* Directive: Could you give back the entries from the very first one through the line containing "will (659, 524).", inclusive, changing "Share arrow icon" to "Send arrow icon" and leaving everything else as it is?

* Data to process:
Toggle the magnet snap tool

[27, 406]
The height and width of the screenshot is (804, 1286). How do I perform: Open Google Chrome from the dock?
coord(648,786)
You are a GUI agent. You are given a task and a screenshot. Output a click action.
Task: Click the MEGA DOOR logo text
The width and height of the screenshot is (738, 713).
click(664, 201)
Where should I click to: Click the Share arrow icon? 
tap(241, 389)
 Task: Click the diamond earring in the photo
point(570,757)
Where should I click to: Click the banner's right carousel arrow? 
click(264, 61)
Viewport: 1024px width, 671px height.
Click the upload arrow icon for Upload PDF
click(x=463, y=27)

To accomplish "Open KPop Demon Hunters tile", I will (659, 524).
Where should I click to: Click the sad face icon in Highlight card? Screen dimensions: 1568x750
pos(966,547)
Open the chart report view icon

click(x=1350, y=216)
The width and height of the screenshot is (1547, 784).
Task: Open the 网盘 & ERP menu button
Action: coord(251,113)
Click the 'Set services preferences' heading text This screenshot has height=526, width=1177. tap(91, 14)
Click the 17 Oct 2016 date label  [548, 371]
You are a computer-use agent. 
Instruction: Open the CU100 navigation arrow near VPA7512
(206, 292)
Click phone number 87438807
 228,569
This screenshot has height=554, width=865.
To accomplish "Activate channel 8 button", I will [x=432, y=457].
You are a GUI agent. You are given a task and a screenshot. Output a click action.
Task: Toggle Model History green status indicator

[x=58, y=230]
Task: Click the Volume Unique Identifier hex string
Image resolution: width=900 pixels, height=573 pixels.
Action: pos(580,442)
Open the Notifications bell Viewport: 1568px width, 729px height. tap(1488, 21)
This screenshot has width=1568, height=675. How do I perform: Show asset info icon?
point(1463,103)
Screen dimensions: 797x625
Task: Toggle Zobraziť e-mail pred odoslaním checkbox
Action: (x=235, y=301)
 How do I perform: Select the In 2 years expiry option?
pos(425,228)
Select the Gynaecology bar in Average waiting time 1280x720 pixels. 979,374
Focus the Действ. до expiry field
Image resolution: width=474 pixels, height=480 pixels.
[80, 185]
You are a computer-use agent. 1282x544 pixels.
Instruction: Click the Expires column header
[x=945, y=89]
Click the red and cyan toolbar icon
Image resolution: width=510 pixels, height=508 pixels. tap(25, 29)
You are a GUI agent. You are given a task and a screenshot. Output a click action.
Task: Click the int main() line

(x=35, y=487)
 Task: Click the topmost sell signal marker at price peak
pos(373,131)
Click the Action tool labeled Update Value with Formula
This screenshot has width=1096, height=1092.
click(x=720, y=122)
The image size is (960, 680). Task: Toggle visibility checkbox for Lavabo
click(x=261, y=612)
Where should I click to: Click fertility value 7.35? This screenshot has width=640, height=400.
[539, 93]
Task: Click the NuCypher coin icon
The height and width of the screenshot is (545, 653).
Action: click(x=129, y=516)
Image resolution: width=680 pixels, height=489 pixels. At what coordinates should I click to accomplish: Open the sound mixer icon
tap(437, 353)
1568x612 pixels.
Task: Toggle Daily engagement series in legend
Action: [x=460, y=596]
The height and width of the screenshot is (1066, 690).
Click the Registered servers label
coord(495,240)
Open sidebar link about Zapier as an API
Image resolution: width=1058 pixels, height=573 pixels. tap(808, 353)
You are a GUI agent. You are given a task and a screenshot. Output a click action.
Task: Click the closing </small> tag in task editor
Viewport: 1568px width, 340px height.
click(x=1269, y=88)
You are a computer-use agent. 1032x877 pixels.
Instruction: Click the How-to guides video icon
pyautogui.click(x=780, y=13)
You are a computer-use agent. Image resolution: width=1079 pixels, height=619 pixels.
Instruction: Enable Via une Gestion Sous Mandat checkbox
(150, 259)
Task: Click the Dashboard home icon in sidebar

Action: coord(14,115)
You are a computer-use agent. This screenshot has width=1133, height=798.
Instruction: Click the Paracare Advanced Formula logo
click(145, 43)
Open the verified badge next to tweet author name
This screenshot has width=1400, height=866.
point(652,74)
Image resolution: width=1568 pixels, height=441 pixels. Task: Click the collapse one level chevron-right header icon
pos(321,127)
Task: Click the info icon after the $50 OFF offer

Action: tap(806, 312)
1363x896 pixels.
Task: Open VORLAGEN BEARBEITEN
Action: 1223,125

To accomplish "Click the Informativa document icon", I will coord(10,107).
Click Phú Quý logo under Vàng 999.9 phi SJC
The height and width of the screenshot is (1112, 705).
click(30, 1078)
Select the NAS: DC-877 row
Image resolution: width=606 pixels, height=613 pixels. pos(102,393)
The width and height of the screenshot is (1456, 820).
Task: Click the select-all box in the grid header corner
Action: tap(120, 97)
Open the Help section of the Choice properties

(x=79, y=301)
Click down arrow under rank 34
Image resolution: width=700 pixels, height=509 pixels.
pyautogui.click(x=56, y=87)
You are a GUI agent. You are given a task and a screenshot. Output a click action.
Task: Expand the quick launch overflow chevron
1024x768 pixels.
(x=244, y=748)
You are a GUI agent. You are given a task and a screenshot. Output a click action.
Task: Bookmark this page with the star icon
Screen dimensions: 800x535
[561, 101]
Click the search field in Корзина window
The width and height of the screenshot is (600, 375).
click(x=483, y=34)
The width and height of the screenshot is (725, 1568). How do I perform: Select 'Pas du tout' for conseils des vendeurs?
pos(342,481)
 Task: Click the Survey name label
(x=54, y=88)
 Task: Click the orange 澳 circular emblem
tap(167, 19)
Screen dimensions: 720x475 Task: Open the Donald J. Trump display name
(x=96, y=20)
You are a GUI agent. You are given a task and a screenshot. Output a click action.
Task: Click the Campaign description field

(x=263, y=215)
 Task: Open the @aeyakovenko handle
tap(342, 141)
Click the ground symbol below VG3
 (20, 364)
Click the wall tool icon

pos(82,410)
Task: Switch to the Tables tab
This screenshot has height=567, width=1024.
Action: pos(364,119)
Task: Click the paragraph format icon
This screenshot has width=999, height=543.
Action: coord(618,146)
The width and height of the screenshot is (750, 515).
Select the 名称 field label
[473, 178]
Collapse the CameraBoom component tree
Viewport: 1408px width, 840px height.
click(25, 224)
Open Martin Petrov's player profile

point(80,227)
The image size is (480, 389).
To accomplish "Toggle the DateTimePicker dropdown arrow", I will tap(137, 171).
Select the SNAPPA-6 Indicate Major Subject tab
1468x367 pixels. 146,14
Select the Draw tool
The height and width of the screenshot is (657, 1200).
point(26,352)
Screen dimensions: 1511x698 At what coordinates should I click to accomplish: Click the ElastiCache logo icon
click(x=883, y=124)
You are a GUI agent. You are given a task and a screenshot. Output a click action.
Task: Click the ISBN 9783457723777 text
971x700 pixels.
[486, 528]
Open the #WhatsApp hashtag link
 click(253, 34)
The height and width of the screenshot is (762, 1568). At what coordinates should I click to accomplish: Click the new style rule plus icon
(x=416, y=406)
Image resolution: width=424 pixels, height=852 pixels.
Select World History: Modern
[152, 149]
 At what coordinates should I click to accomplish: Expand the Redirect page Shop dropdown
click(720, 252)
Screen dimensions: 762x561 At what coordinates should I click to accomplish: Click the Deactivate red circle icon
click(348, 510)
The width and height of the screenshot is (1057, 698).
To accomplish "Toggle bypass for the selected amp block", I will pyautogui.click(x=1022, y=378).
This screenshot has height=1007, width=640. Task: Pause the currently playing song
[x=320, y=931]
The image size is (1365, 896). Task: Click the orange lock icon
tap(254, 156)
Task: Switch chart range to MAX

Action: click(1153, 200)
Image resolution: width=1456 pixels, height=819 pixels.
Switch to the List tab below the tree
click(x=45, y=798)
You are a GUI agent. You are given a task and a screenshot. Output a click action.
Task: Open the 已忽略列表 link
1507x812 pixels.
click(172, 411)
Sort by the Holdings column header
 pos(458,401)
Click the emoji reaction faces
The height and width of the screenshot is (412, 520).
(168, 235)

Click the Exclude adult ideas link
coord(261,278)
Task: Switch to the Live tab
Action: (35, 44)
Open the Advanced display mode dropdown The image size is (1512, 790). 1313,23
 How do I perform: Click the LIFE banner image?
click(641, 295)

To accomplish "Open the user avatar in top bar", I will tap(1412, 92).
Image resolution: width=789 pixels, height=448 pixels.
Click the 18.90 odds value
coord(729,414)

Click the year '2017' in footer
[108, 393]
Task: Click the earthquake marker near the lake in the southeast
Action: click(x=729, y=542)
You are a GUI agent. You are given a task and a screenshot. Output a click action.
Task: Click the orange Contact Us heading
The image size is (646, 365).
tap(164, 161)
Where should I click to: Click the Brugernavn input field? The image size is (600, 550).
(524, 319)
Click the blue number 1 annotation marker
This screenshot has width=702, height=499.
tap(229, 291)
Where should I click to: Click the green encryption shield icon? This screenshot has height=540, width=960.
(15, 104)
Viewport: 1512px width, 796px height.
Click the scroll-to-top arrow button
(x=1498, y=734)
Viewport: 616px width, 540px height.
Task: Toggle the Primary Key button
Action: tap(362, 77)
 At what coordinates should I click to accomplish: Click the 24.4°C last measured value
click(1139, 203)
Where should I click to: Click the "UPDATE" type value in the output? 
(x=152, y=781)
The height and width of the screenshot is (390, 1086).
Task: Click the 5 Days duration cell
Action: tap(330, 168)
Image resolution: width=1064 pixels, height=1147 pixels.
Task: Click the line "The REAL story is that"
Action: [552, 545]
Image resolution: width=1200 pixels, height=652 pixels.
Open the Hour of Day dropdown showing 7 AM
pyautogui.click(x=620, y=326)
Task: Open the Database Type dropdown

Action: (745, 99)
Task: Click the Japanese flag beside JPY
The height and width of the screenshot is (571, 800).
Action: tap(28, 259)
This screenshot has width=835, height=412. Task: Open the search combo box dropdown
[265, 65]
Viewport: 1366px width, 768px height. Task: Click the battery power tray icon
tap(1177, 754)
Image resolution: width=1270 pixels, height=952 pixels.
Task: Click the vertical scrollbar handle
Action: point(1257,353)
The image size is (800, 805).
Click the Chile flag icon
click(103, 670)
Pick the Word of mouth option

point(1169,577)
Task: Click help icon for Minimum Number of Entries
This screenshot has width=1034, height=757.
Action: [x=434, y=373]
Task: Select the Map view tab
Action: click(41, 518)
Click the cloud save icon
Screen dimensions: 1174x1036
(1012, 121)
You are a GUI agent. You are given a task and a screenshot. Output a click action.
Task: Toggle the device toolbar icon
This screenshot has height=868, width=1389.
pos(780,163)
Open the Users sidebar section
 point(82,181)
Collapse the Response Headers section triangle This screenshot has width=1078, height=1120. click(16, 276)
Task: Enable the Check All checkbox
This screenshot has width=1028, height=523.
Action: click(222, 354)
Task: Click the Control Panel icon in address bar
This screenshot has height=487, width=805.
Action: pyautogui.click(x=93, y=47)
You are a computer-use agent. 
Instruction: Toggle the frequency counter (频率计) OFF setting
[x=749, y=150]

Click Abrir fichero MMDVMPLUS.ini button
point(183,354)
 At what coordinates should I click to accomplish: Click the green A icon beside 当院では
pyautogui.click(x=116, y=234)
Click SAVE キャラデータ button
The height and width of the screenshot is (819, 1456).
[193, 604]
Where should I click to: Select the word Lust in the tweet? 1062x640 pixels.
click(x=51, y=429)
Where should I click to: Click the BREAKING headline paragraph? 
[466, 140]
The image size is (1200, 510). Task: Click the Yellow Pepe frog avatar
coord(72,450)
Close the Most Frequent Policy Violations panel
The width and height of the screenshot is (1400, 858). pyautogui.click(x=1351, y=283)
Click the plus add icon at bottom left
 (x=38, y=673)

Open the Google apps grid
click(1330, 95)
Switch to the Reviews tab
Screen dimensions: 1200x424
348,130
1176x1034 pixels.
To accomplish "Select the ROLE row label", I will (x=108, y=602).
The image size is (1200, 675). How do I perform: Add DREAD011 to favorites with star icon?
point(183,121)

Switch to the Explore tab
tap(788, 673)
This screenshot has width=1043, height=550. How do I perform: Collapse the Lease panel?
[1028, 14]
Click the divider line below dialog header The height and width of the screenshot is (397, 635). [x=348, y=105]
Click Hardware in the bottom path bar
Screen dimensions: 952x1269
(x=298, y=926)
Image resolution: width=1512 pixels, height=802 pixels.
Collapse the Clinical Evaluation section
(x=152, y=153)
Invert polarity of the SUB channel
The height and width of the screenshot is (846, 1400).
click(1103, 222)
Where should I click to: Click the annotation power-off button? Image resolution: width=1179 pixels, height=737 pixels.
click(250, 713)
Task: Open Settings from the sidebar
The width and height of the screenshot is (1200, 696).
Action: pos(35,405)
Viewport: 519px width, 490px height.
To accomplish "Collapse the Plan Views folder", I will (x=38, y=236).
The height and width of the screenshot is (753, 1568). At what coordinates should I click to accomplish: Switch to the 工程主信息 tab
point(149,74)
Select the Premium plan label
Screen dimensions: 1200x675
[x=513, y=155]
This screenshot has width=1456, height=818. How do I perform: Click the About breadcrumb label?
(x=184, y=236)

* Task answer:
Toggle the magnet snap tool

[27, 406]
The height and width of the screenshot is (804, 1286). How do I perform: Open Google Chrome from the dock?
coord(648,786)
You are a GUI agent. You are given a task and a screenshot. Output a click action.
Task: Click the MEGA DOOR logo text
The width and height of the screenshot is (738, 713).
click(664, 201)
Where should I click to: Click the Send arrow icon? 
tap(241, 389)
 Task: Click the diamond earring in the photo
point(570,757)
Where should I click to: Click the banner's right carousel arrow? 
click(264, 61)
Viewport: 1024px width, 671px height.
Click the upload arrow icon for Upload PDF
click(x=463, y=27)

To accomplish "Open KPop Demon Hunters tile", I will (659, 524).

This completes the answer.